A shared volume is a folder PrintStash indexes in place. One service, services/external_library, owns the reconcile: scan_library() walks the folder, diffs it against the index, and applies adds/updates/removes — with the safety guards that abort instead of mass-deleting when a root is missing or unexpectedly empty. Every trigger funnels through this one function, so they all share the same guarantees.

There are three triggers, layered so the reliable path always works and the fast path is purely additive:

  • Scheduled scans. A 60-second tick in the app lifespan checks each enabled volume’s cron schedule (croniter) and runs the ones that are due. This is the baseline and works on any filesystem, including network mounts.
  • Manual scans. The POST /libraries/{id}/scan endpoint queues a one-off scan as a background task and reports progress through the job registry.
  • Real-time watching.
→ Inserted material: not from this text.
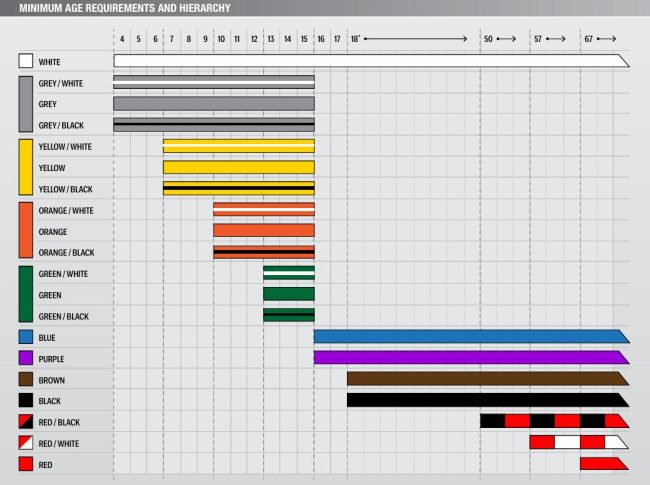Click the long purple belt timeline bar

coord(468,357)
A long-lived LibraryWatcher (wired into the lifespan alongside the PrinterHub) keeps one watchfiles watcher per eligible volume. A burst of filesystem events is debounced and then triggers the same scan_library() — the watcher never re-implements indexing, so the guards come for free.

Watching is only started where it works. detect_fs_kind() classifies the root (reading /proc/self/mountinfo) as local, network, or unknown; under the default AUTO mode only local filesystems are watched, because the kernel doesn’t deliver inotify events for NFS/SMB/CIFS. The watcher set is reconciled against the DB both on a periodic tick and immediately after a create/update/delete, and a failed watcher is isolated — it logs and falls back to the schedule rather than crashing startup.

Trash isn’t a flag you check by hand. Live vs. trashed rows are expressed only through app.db.scopes.live() and app.db.scopes.trashed() predicates — no hand-written deleted_at IS NULL anywhere. If a trashed model ever shows up in a browse list, the bug is a query that forgot to apply the live scope, and the fix is a one-liner. See Core concepts → Trash.

Architectural decisions are recorded under docs/adr/. Two are worth reading here because they shape day-to-day code.

ADR-0001 — SessionFactory via ContextVar

Section titled “ADR-0001 — SessionFactory via ContextVar”

Background tasks (the ingestion pipeline, the PrinterHub, the shared-volume scan loop and LibraryWatcher) need a database session, but they don’t live inside a request, so they can’t rely on FastAPI’s dependency injection. Rather than importing a module-level engine — a global singleton that tests end up fighting — sessions are provided through a SessionFactory protocol stored in a contextvars.ContextVar. Each context gets the correct session, and tests can swap the factory cleanly.

ADR-0002 — Frozen settings + runtime overlay

Section titled “ADR-0002 — Frozen settings + runtime overlay”

The global settings singleton is split in two: a frozen, env-only Settings that is never mutated after import, and a separate DB-backed RuntimeOverlay. A ConfigResolver provides the single read path — effective = overlay[key] ?? frozen[key]. Code keeps reading settings.<key> as before; runtime changes go through the overlay instead of rewriting frozen config. The payoff is that environment values are a stable, auditable source of truth on boot, while a small set of values can still be adjusted live from the admin UI. The environment surface is documented in Configuration.